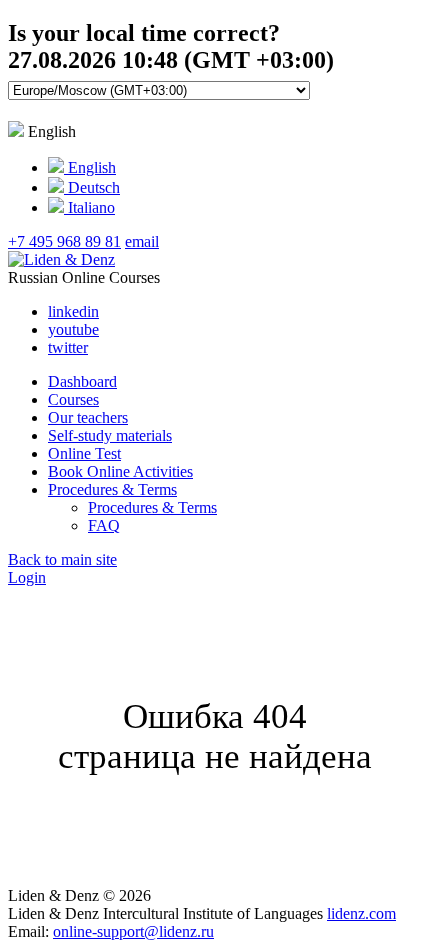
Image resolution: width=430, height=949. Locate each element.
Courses (73, 399)
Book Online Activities (120, 471)
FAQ (104, 525)
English (90, 167)
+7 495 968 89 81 (64, 241)
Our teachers (88, 417)
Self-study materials (110, 435)
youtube (73, 329)
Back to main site (62, 559)
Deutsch (92, 187)
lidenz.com (361, 913)
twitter (68, 347)
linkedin (73, 311)
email (142, 241)
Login (27, 577)
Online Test (84, 453)
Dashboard (82, 381)
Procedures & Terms (112, 489)
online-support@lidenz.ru (133, 931)
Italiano (89, 207)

━━━━━━━━

Exercise prompt
Repeat each line, unchanged, from the line that contains "linkedin (73, 311)" to the end of the listing above.

Result below
linkedin (73, 311)
email (142, 241)
Login (27, 577)
Online Test (84, 453)
Dashboard (82, 381)
Procedures & Terms (112, 489)
online-support@lidenz.ru (133, 931)
Italiano (89, 207)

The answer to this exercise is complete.